I hadn’t heard of carbon footprints or global warming then, although I now know that the basic scientific facts were known at the time. I was describing what we would now call ‘Peak Oil’ and carbon descent, both of which are real. We had virtually no ‘green vocabulary’ in 1974; the only word in use was ‘alternative’ and the study of environmental science was in its infancy. So I was seen as an alternative technology oddball teenager!
That teenage eco-warrior faded away during the late 1970s and 80s. My degree was Agricultural Science, which was back in the heyday of the CAP(Common Agricultural Policy) when we were producing mountains of grain and lakes of milk. It was a course in full-on chemical farming techniques, driven by a system based on subsidies paid to farmers for their yields. When I graduated in 1980 I would have liked to work in organic farming, but the sector then was so small that it barely existed – pretty much just a few carrot growers in Pembrokeshire.

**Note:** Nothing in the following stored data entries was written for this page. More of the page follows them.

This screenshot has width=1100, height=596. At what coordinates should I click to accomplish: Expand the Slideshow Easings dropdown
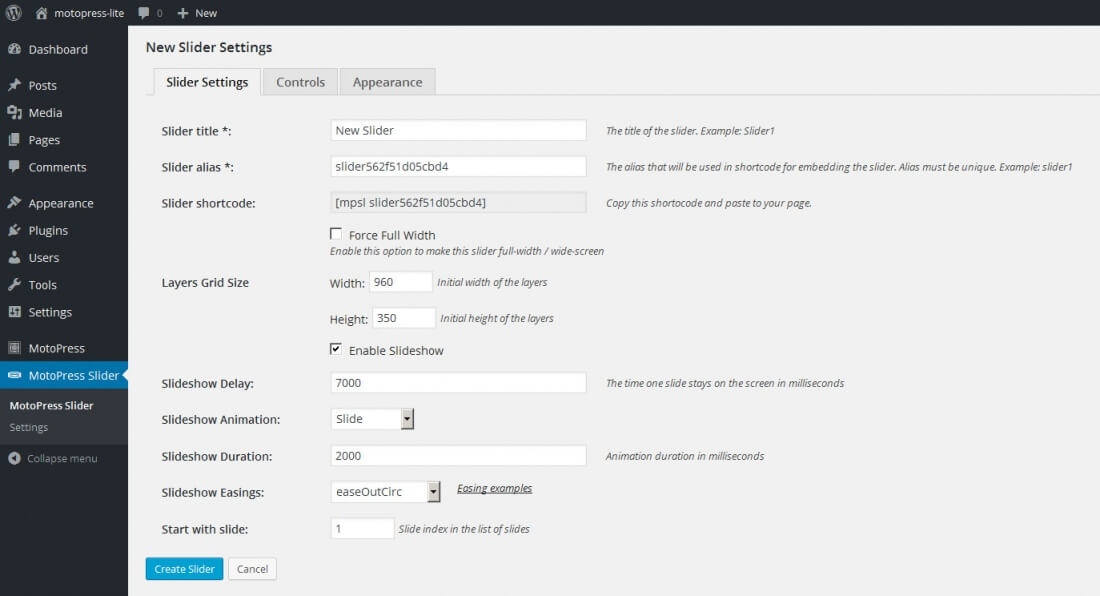click(385, 492)

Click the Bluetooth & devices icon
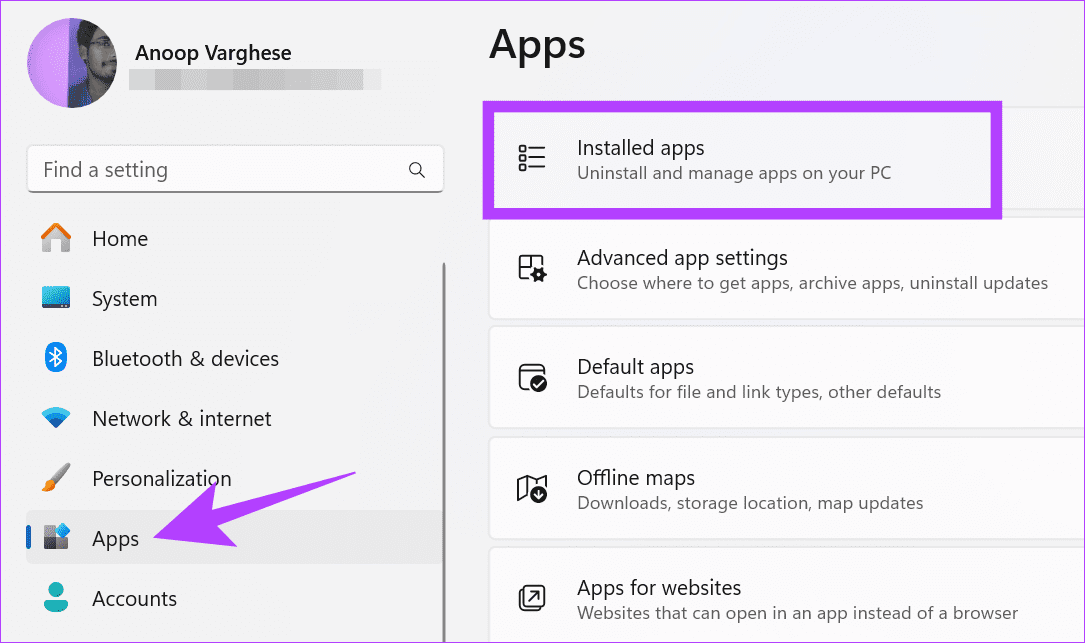tap(56, 358)
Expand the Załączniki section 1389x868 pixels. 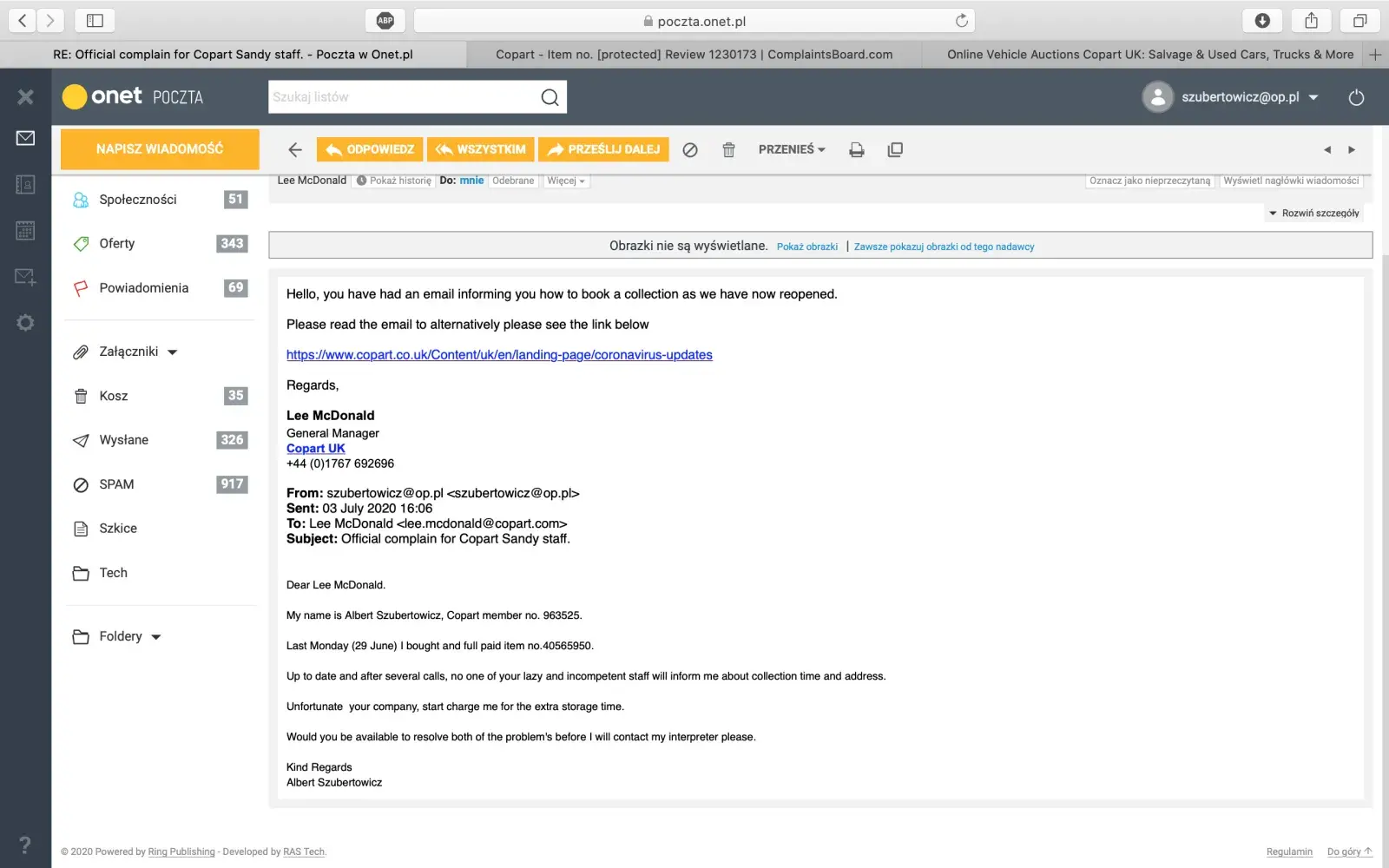[172, 352]
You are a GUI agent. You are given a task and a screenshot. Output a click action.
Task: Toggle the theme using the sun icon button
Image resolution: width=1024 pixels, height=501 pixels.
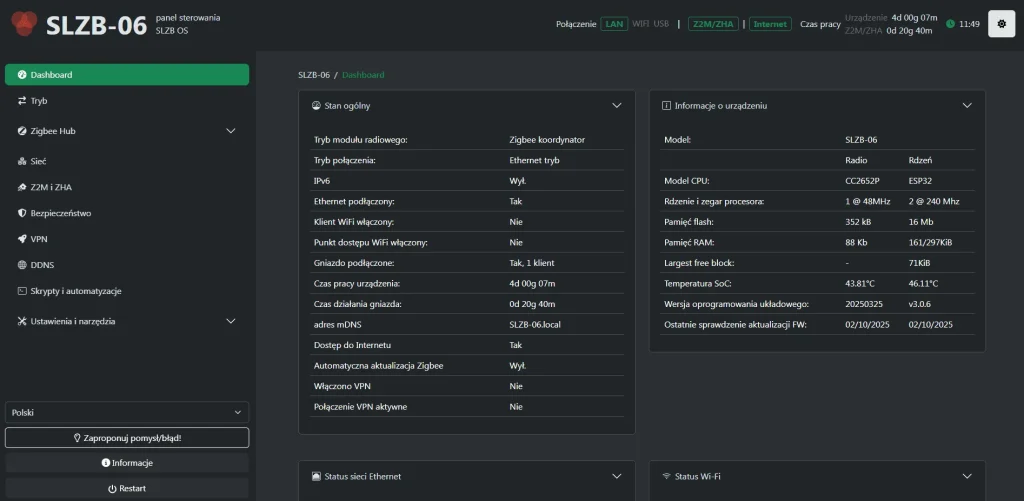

I found my green voice again in the 1990s, and started teaching organic gardening and Permaculture. And now I’m supporting Extinction Rebellion calling for urgent action on our climate change emergency. It is originated by innovative, brave and enthusiastic organisers and I am so glad they all have the energy and determination to take this on.
In 1974 I could not have anticipated that in 45 years time we would be facing up worldwide to the consequences of global warming, caused by burning fossil fuels. Everyone who has got children should be concerned about it and joining calls for action.
I am not an Extinction Rebellion arrestable person : I am just happy to join in, sit on my camp chair at protests with a Thermos of tea, and be one of the ‘elders’!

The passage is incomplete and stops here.